- [Exercise details]
In the article on e-addiction, list each addictive substance named in the paragraph that begins "Before the 60s."

- [Extracted text]
* START *

The New Addiction

We may look back on the end of the Noughties as the time when e-addiction took hold.

Before the 60s, booze was the most popular addictive substance; in the 60s it became weed and Ecstasy; latterly it’s been crack cocaine. But there’s every reason to believe that a new and powerful addiction has already got hold of us – before we know it.

The new thing which we absolutely have to have – the thing which we’ll go into debt to have – the thing that some people will steal to have – is the latest electronic consumer good.

Look at the take-up of iPads. 7.5 million of the things sold between April and September and an expected 25 million to be sold next year.

That’s not counting the 25 million of non-Apple tablets expected to be sold next year as well.

So why do 50 million people suddenly decide they need a tablet?

Answer: They don’t need one – they’re in the grip of addiction.

In the summer I sat next to a 16 year-old at lunch. She told me she had a new phone every year and expected to spend between £200 and £300 on one.

I was outraged. How could a school-kid spend that much on a phone?

“My phone is my life,” was the reply.

I keep remembering what Freescale’s Henri Richard said at the Electronica Forum last month.

He pointed out that the generation born in the 80s, and weaned on the Internet, are now earning good money and are increasingly spending their money on techie products.

This is true. Young people will shell out a few hundred quid on the latest gismo without a second thought.

They’d feel bad if they didn’t.

And that’s addiction.



  1. Yes thanks Sceppers, getting my E mixed up with my LSD could have been nasty. For a return to childhood happiness a vanilla ice-cream cornet does it for me.

  2. David,
    Phew, at least that’s sorted. At some point I have you pictured at an 90’s Acid House rave ! (since ironically the drug of choice for those events was ecstasy – confusing eh?)
    Anyway back to electronic addictions -mine currently seems to be ebay and filling the house with all manner of circa 1970’s ‘pony’
    in an attempt to create some kind of retro illusion of childhood happiness. Yet more irony.

  3. One of my favourite quotes : “If you can remember the 60s, you probably weren’t there”

  4. That’s the stuff, Stooriefit, it was LSD – Lucy in the Sky with Diamonds – and all that sort of thing. Sorry to confuse it with Ecstasy. Yes I know about domestic broadband – I blame Edison for all this e-addiction.

* END *

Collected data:

* START *

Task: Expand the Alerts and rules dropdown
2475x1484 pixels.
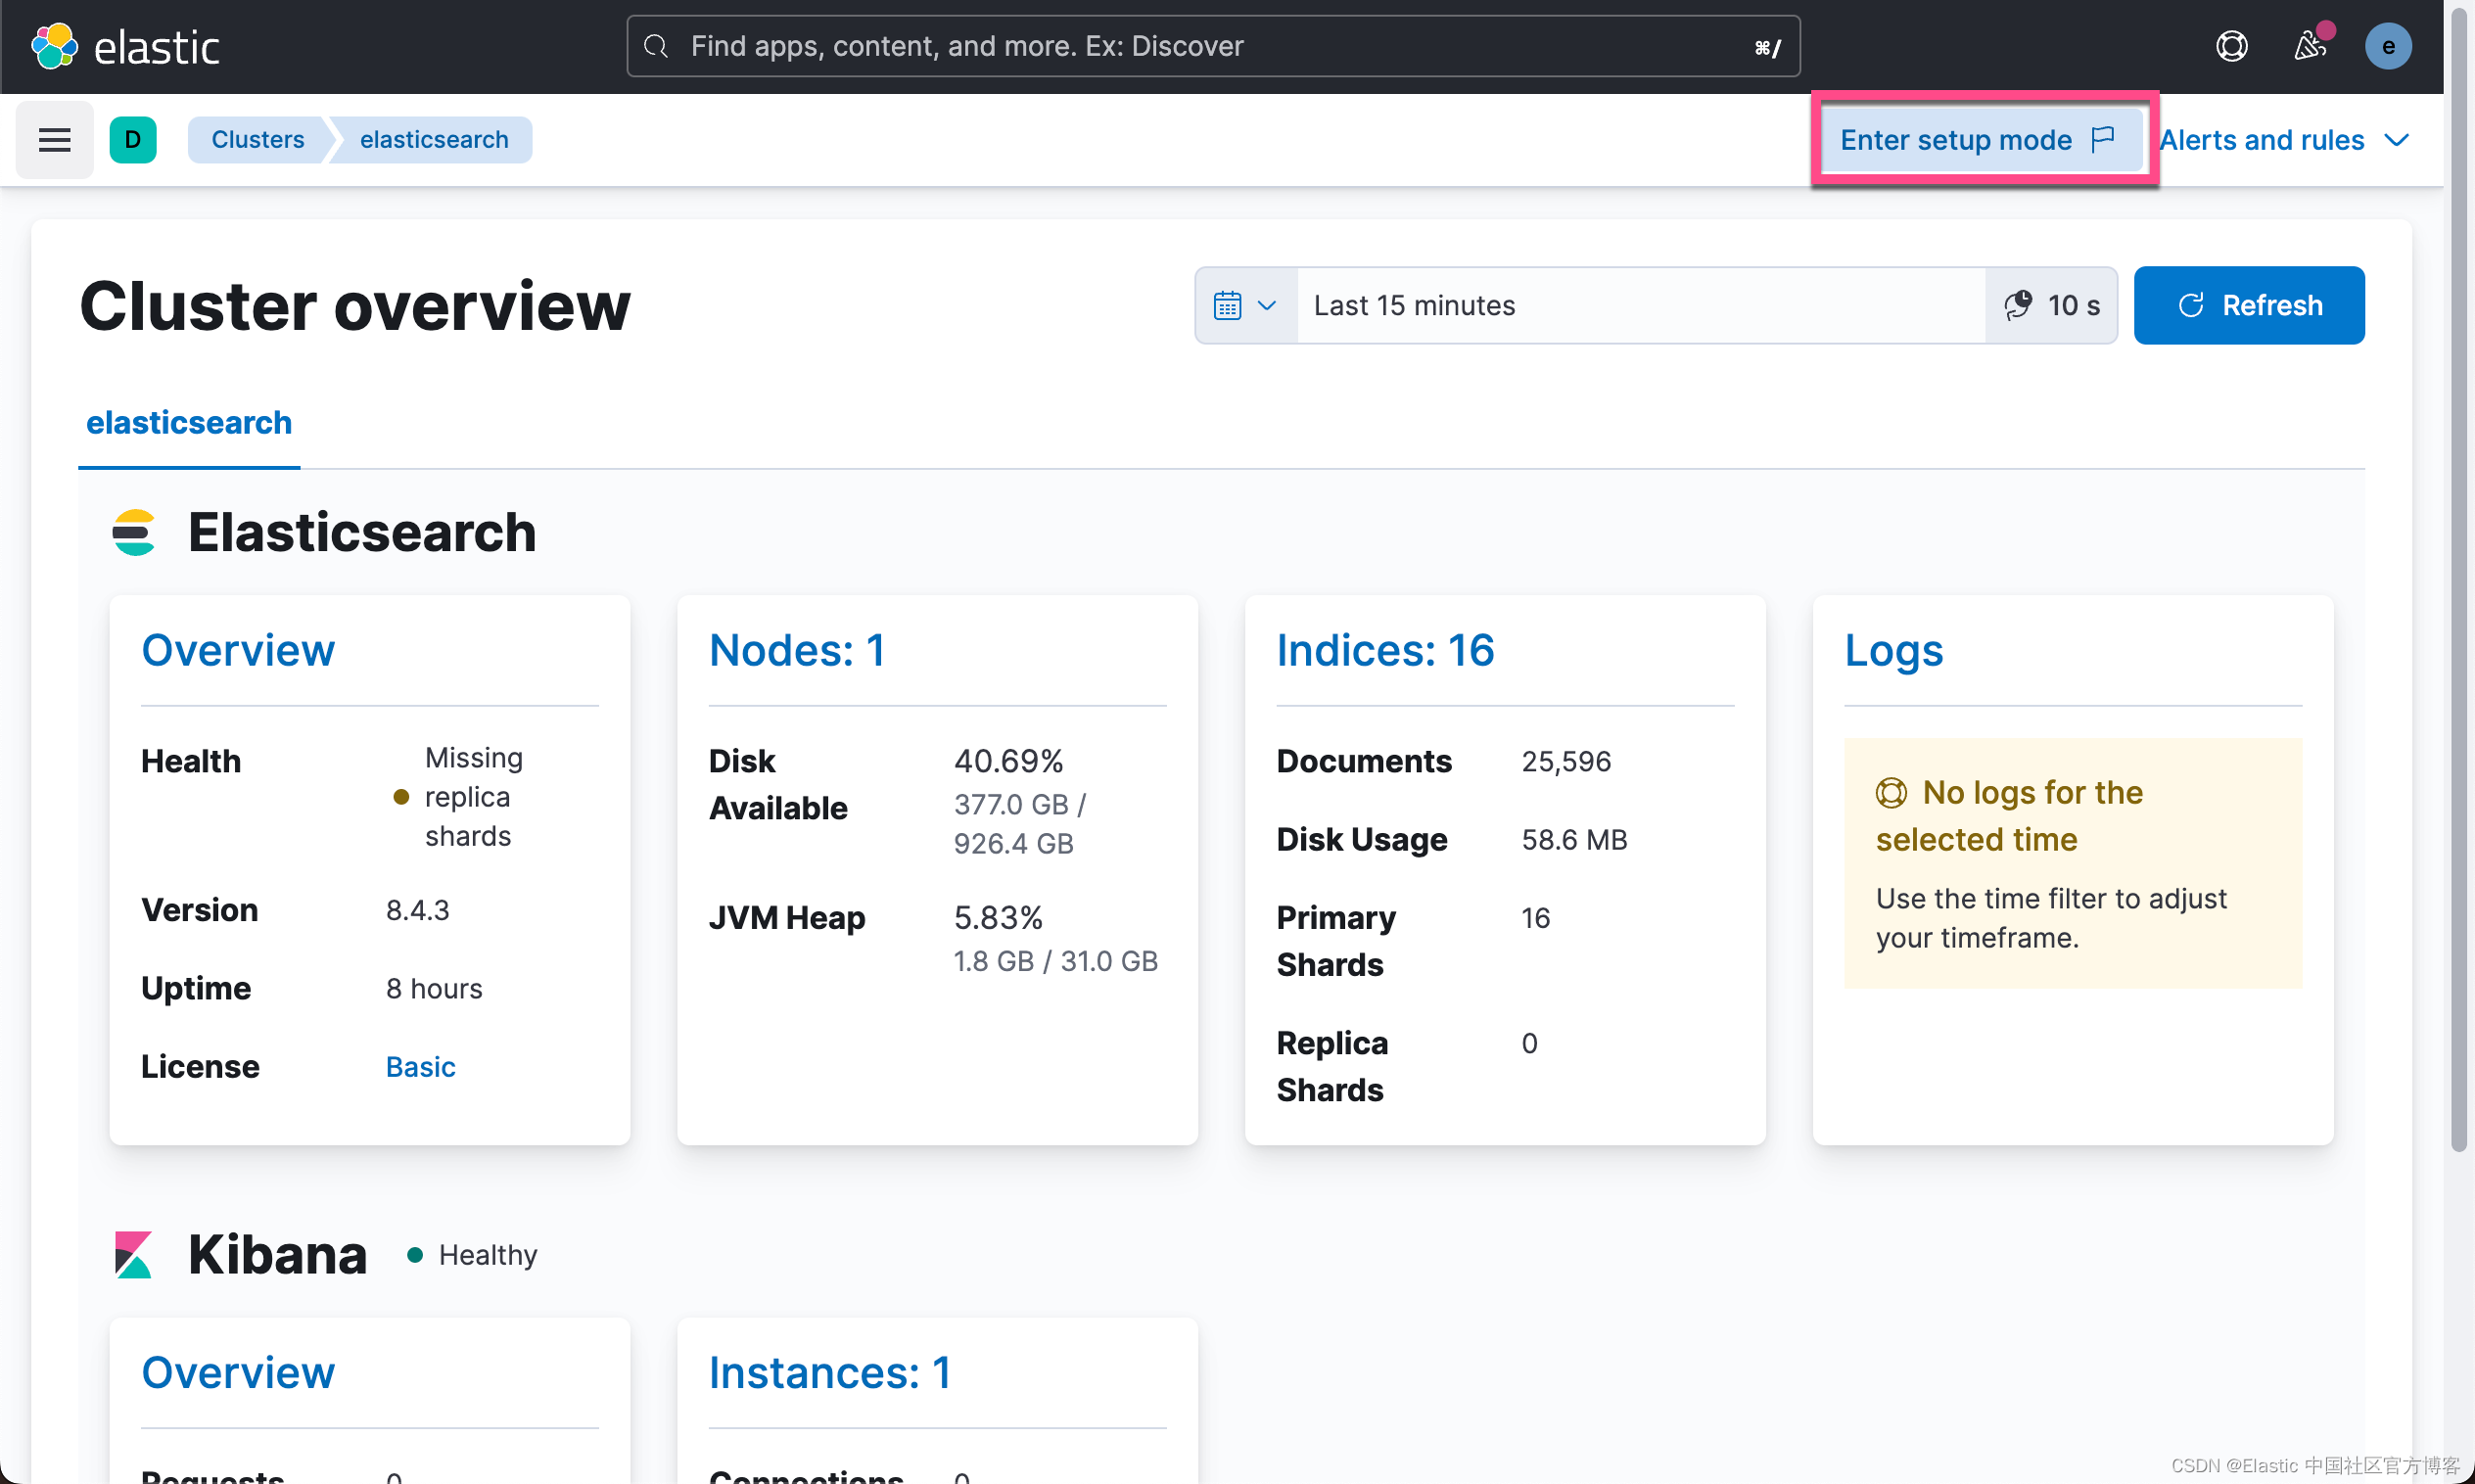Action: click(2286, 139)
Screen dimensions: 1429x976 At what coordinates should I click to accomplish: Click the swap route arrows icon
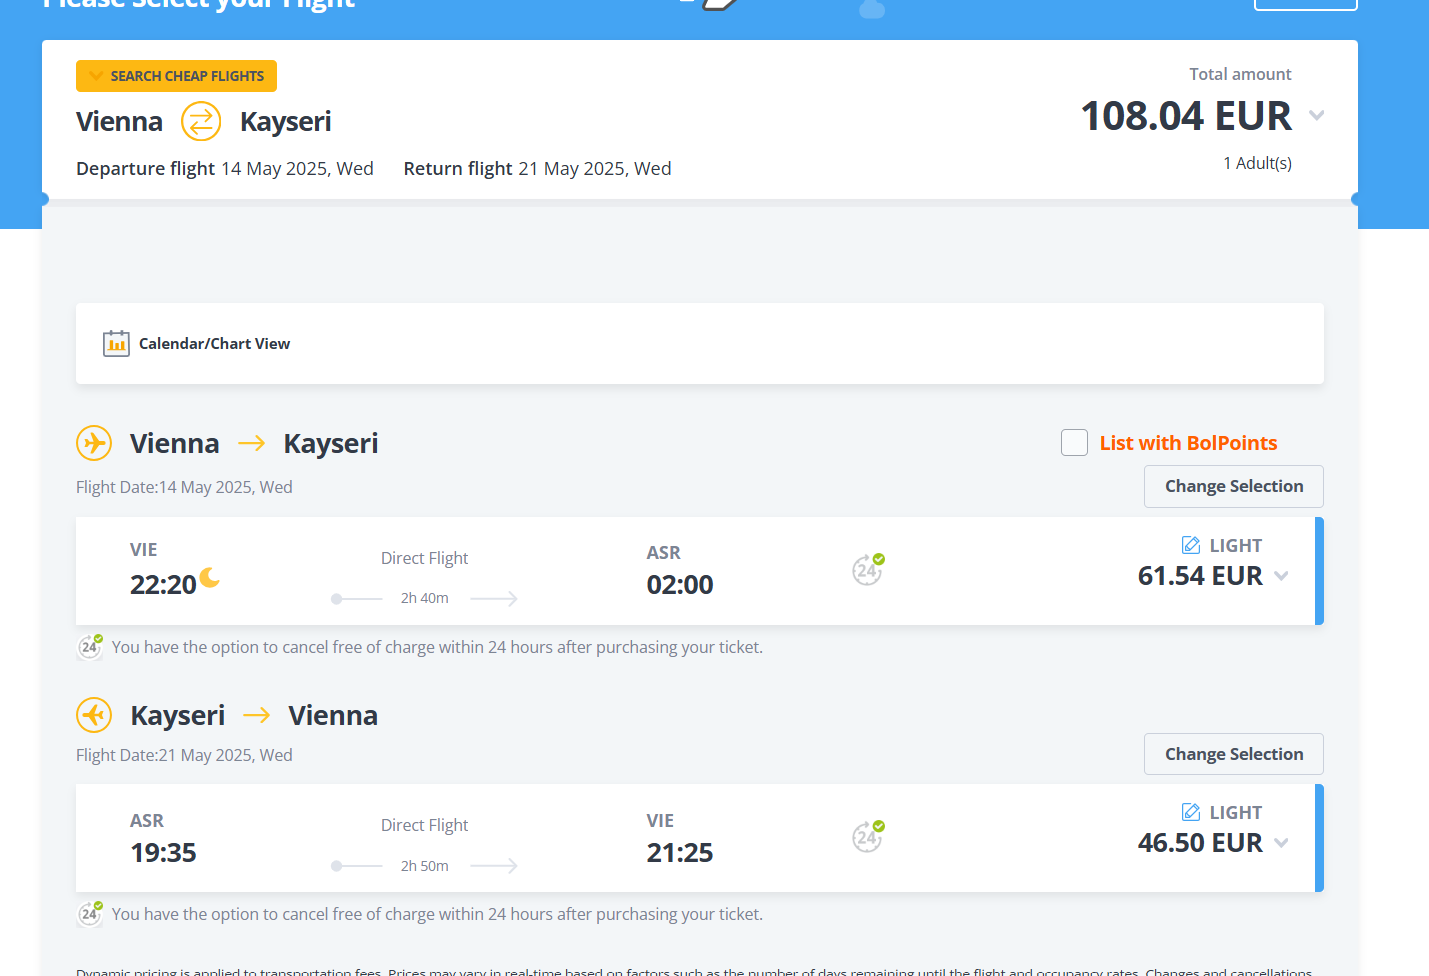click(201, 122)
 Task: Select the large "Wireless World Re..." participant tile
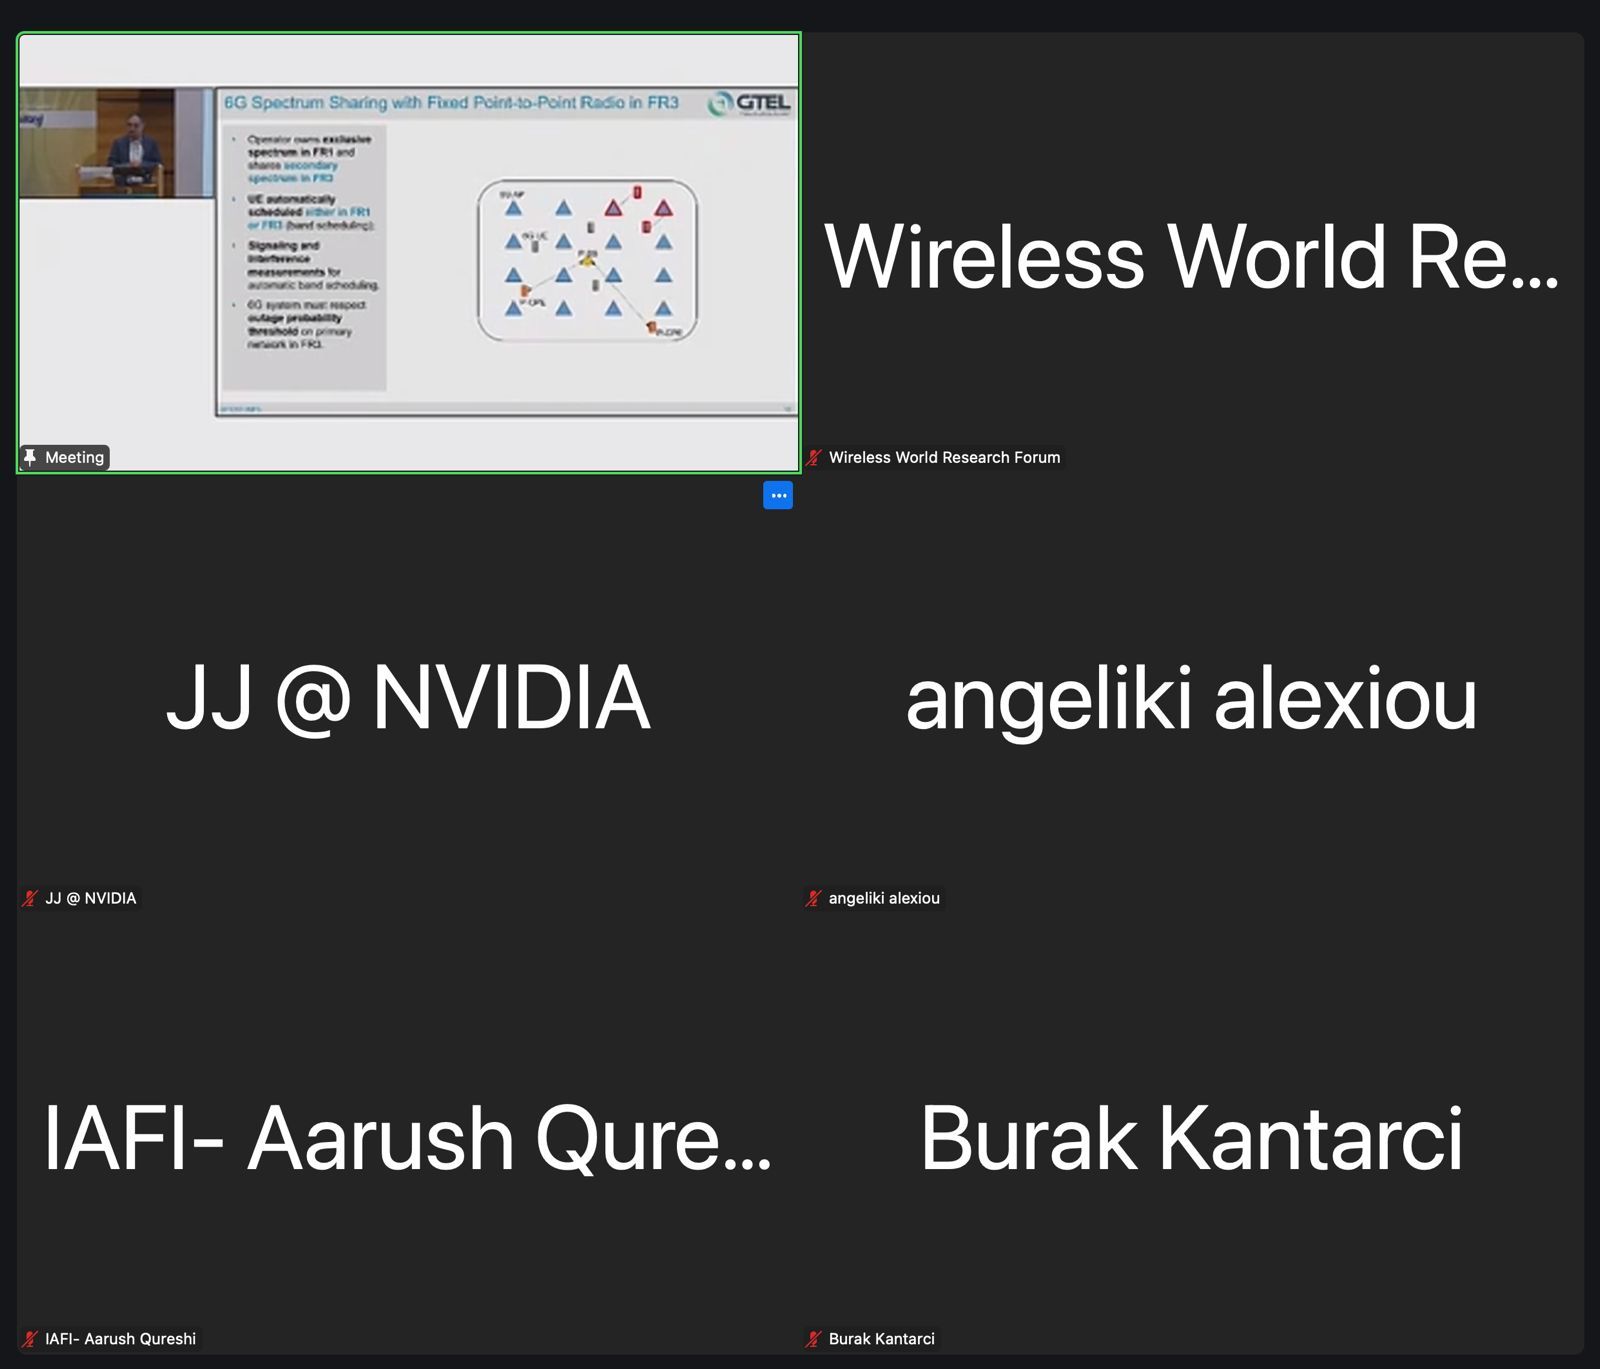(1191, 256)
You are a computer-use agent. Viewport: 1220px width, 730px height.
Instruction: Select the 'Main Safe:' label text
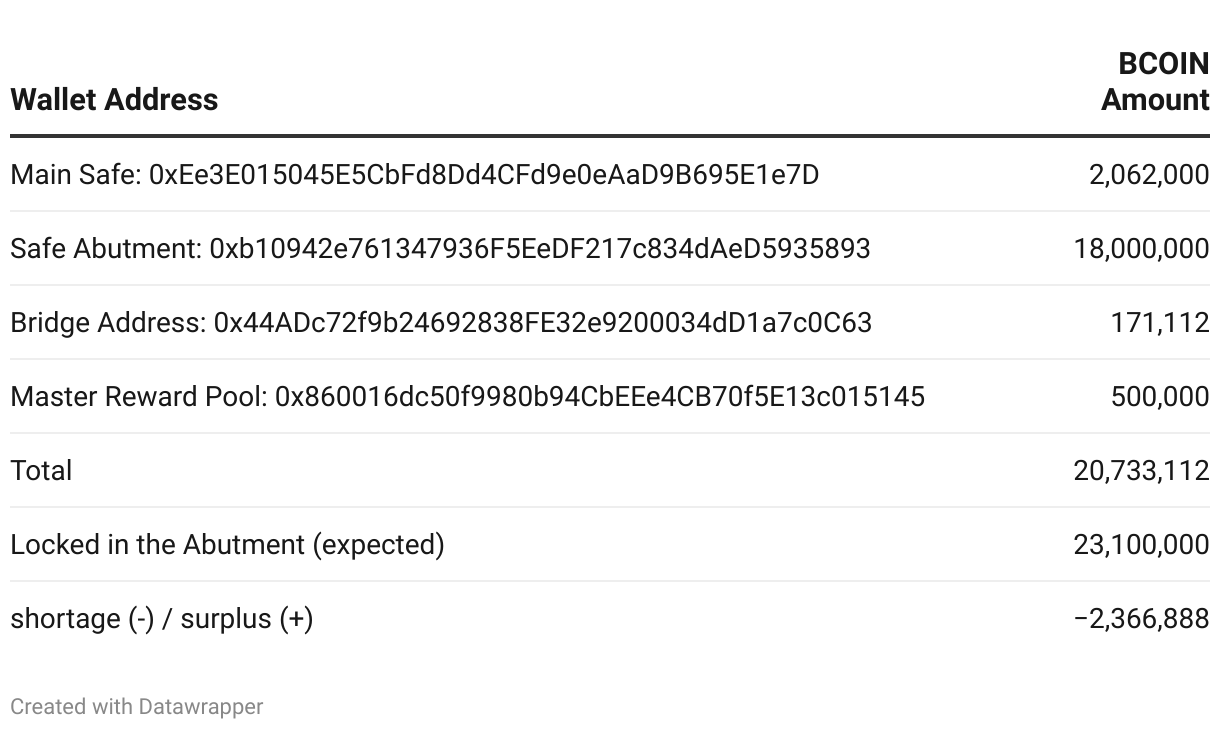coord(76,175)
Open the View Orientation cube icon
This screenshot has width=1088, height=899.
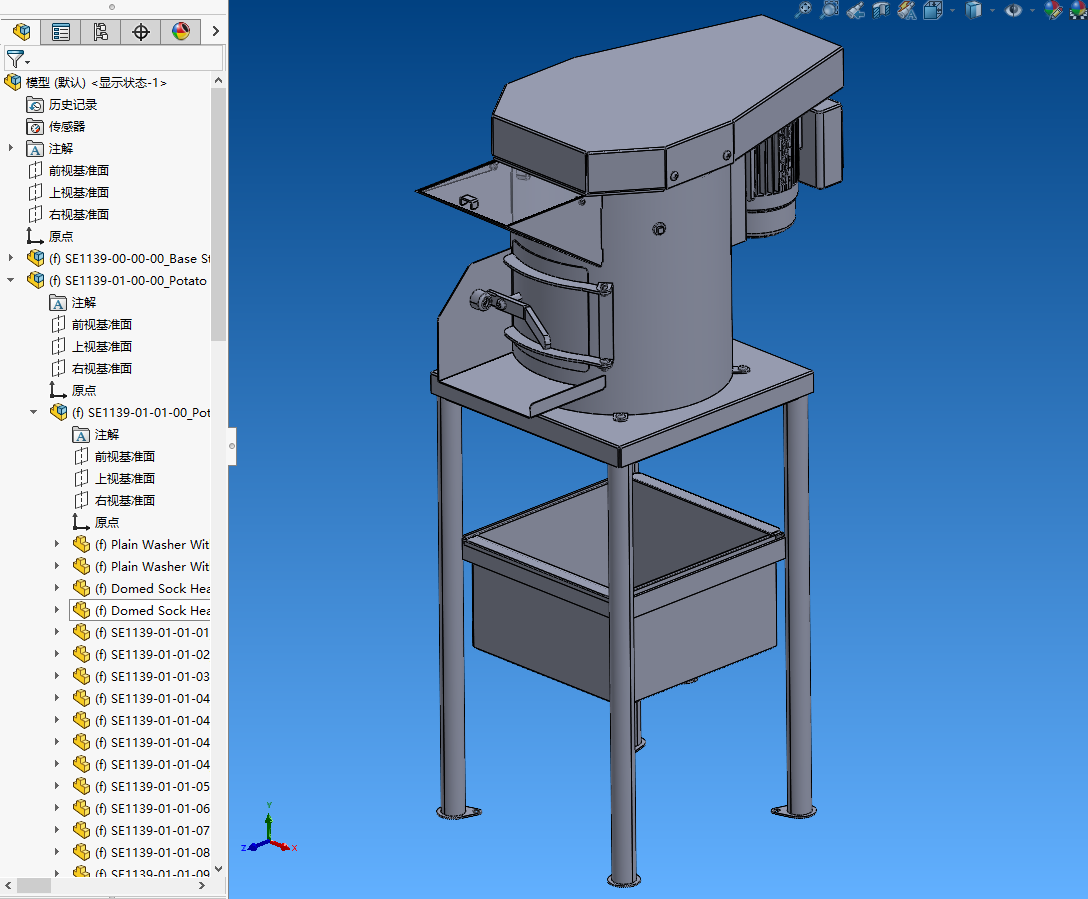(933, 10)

* END *

- [Task output]
Booze, weed, Ecstasy, crack cocaine